Please count the lines in the data below that contain the string "PLUMBING". Reply with the number alone.

Extracted records:

%%

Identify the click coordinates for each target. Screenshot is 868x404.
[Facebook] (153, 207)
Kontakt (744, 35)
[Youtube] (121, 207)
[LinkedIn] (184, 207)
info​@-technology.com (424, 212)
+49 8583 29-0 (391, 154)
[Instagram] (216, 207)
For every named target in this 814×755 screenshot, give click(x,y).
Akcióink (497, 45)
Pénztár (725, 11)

%%
%%

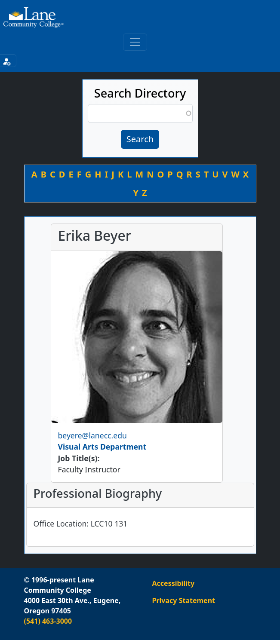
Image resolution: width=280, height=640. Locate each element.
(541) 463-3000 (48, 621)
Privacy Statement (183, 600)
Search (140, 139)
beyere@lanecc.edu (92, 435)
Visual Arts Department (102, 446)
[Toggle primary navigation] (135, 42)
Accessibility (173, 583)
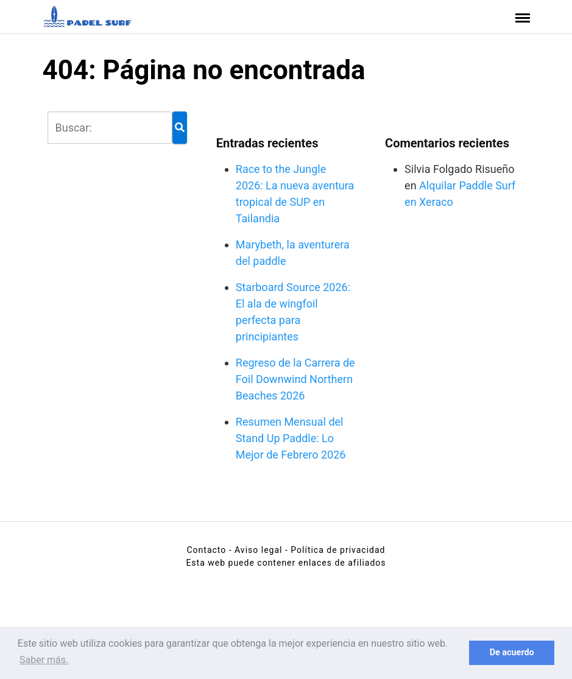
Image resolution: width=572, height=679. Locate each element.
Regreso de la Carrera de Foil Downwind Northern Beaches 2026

%%
%%

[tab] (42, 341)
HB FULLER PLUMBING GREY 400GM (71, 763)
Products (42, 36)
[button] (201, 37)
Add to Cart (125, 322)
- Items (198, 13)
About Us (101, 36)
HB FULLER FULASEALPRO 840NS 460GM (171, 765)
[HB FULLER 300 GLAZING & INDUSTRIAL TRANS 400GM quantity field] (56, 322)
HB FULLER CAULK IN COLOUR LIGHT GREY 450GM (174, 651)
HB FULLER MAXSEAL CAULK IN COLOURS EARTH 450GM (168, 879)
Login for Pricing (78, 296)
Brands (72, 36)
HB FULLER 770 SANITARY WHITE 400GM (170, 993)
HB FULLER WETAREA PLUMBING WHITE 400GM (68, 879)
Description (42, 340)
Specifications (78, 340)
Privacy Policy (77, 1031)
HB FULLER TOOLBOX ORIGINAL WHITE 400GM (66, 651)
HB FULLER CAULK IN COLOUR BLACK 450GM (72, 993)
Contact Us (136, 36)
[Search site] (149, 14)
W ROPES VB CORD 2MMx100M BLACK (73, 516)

%%

COMPLETE OUTPUT: 2